§ **Document segment**:
------------------------------------------------

Setting up an assignment for a course:

include ../make.base
MAINPROG=testpicture
#
include ../cppMake.head

Tests/test%.out: Tests/test%.dat Work/${MAINPROG}
    cd $(WORKDIR); /bin/sh ../Tests/test$*.dat
    mv $(WORKDIR)/test$*.out $@

include ../cppMake.tail

• Note the heavy use of included files that standardize this process for multiple assignments over the same semester

make.base

DIR=${PWD}
ASST=$(notdir ${DIR})
WINEXE=.exe
UNIXEXE=
ifneq (,$(findstring MinGW,$(PATH)))
DISTR=MinGW
EXE=$(WINEXE)
WORKDIR=winwork
else
DISTR=Linux
EXE=$(UNIXEXE)

------------------------------------------------

§ **Prompt 1**: Output part of the makefile text word for word, starting at the words "include ../cppMake.tail" and stopping after "ifneq (,$(findstring MinGW,$(PATH)))".
§ **Prompt 2**: Swap "security challenge" for "security check" in the rows, from the line that has "Cloudflare Element type: text (798, 799)" through the last line of the rows. Return only those lines, with everything else unchanged.
The makefile text and the rows were drawn from separate, unrelated sources.

------------------------------------------------

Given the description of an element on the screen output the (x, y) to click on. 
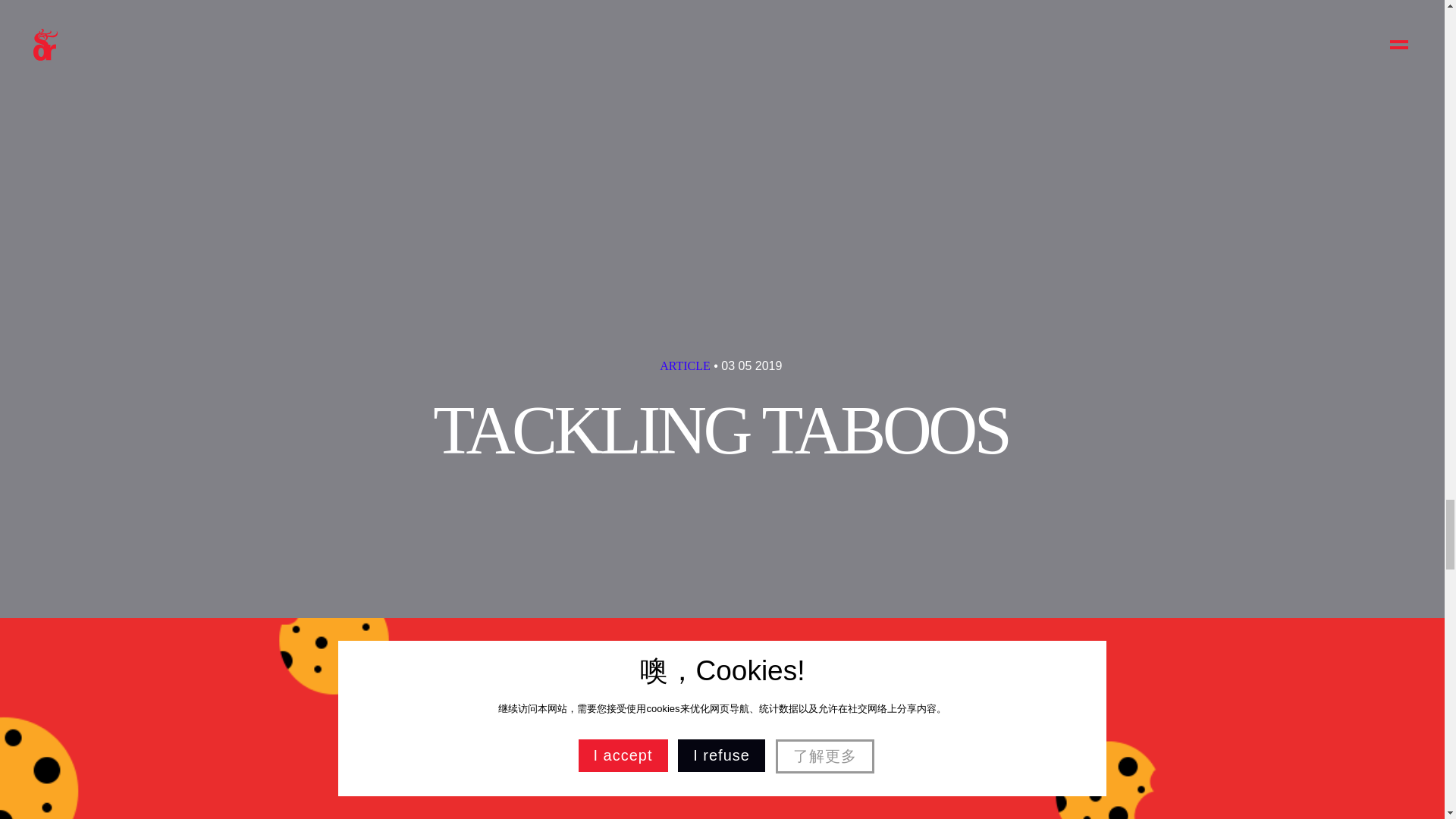
Durex (537, 45)
biggest killer of men (494, 755)
like a toilet (710, 801)
One in three women (756, 755)
Hanx (686, 136)
Given the description of an element on the screen output the (x, y) to click on. 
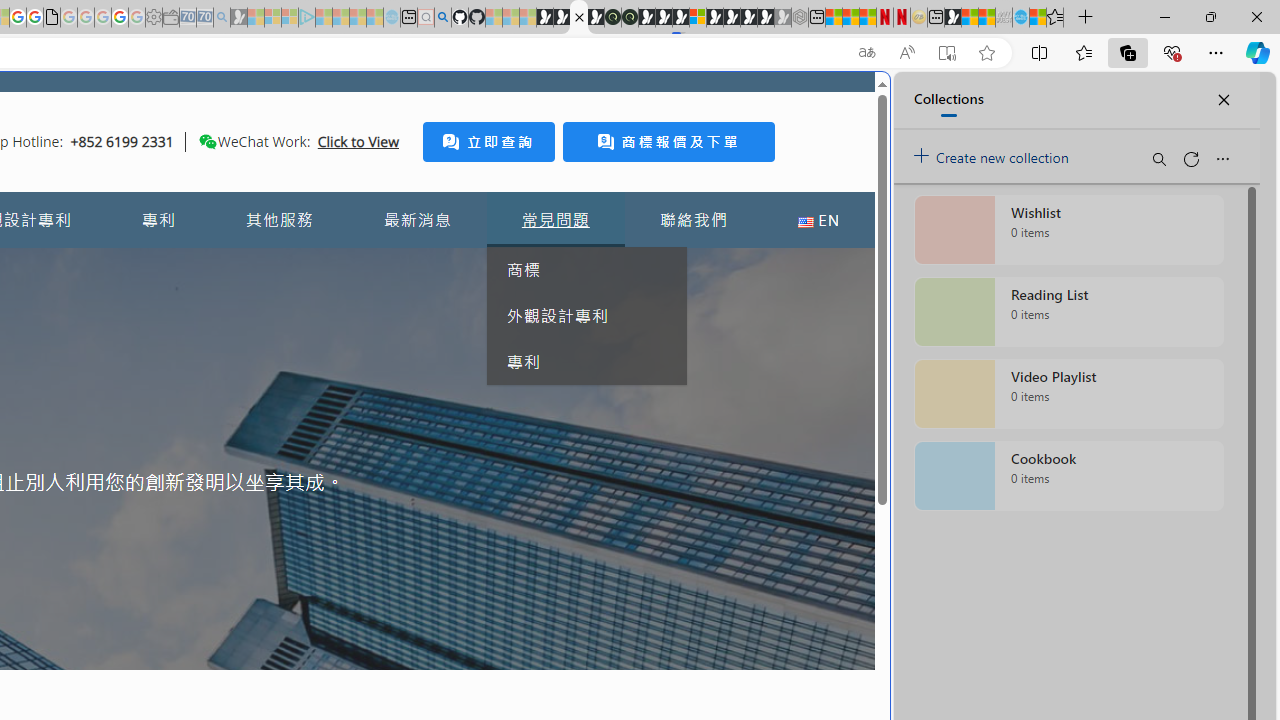
Enter Immersive Reader (F9) (946, 53)
Settings - Sleeping (153, 17)
Future Focus Report 2024 (629, 17)
Tabs you've opened (276, 265)
Home | Sky Blue Bikes - Sky Blue Bikes - Sleeping (392, 17)
Navy Quest (1003, 17)
Play Zoo Boom in your browser | Games from Microsoft Start (561, 17)
Given the description of an element on the screen output the (x, y) to click on. 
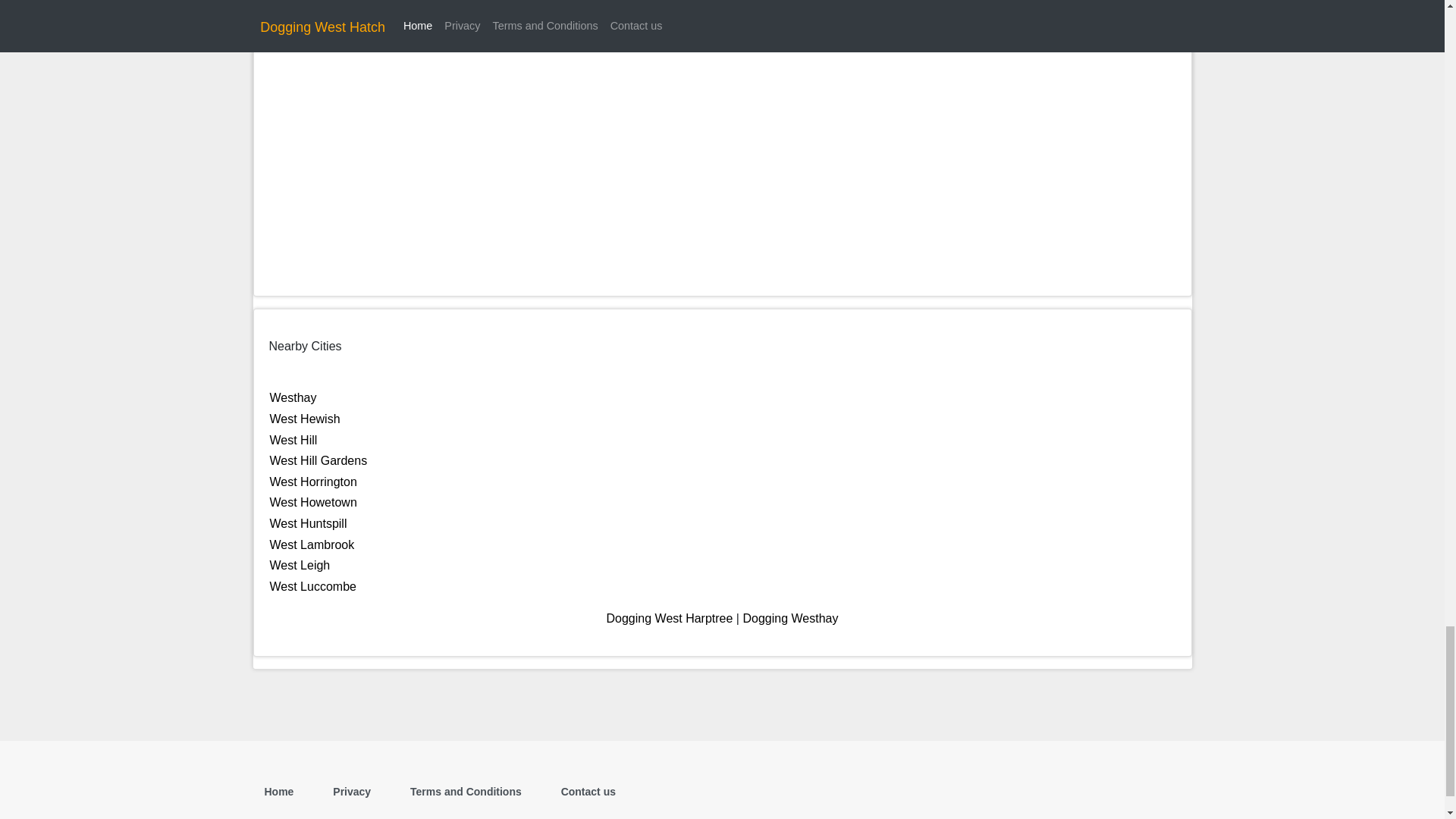
West Hewish (304, 418)
West Howetown (312, 502)
West Luccombe (312, 585)
West Leigh (299, 564)
West Huntspill (308, 522)
West Lambrook (312, 544)
West Hill Gardens (318, 460)
Westhay (293, 397)
Dogging West Harptree (670, 617)
West Hill (293, 440)
West Horrington (312, 481)
Dogging Westhay (790, 617)
Given the description of an element on the screen output the (x, y) to click on. 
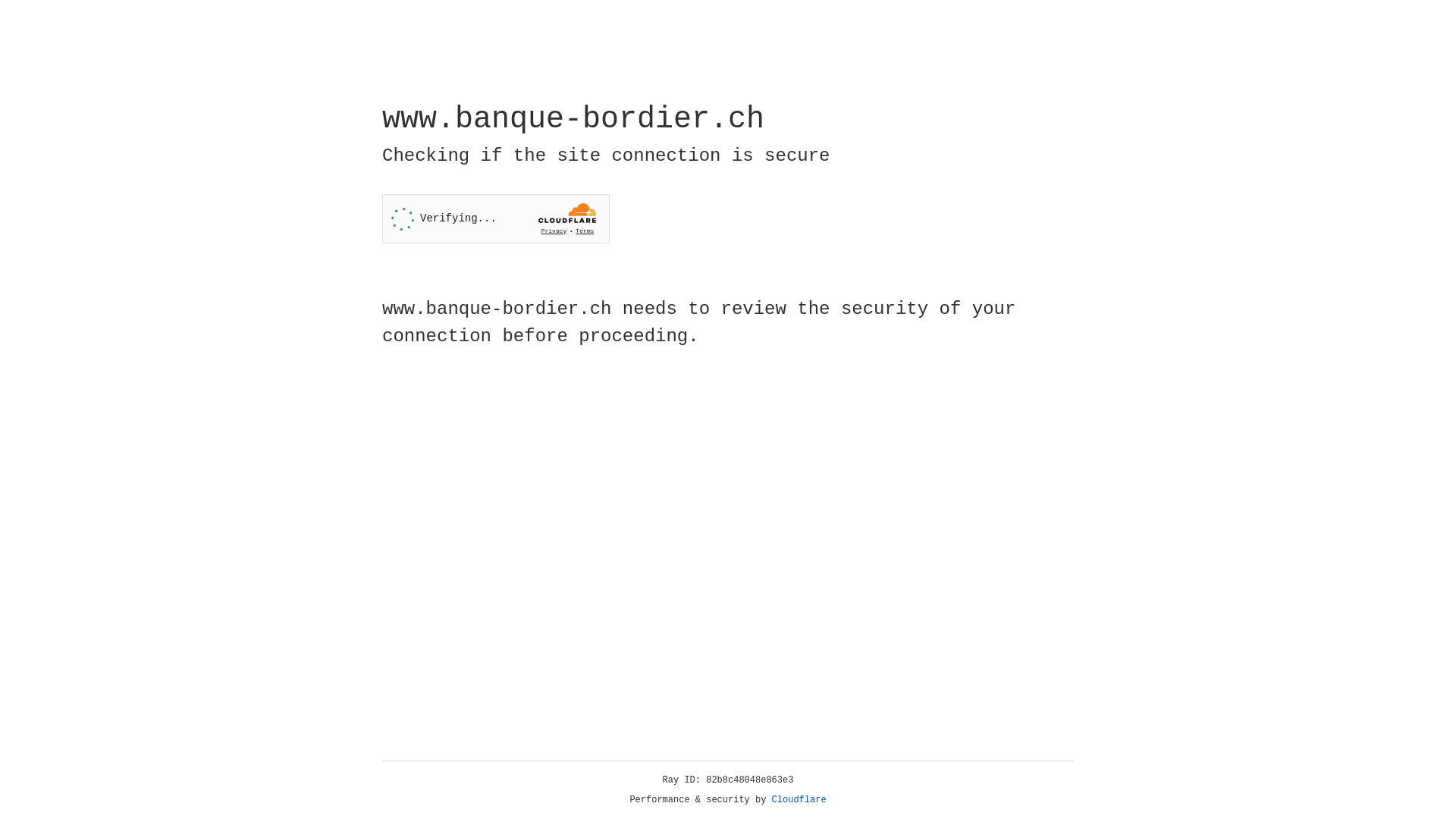
Cloudflare Element type: text (798, 799)
Widget containing a Cloudflare security challenge Element type: hover (495, 218)
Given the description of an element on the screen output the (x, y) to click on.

------------------------------------------------

§ **Result 1**:
include ../cppMake.tail

• Note the heavy use of included files that standardize this process for multiple assignments over the same semester

make.base

DIR=${PWD}
ASST=$(notdir ${DIR})
WINEXE=.exe
UNIXEXE=
ifneq (,$(findstring MinGW,$(PATH)))

§ **Result 2**:
Cloudflare Element type: text (798, 799)
Widget containing a Cloudflare security check Element type: hover (495, 218)
Given the description of an element on the screen output the (x, y) to click on.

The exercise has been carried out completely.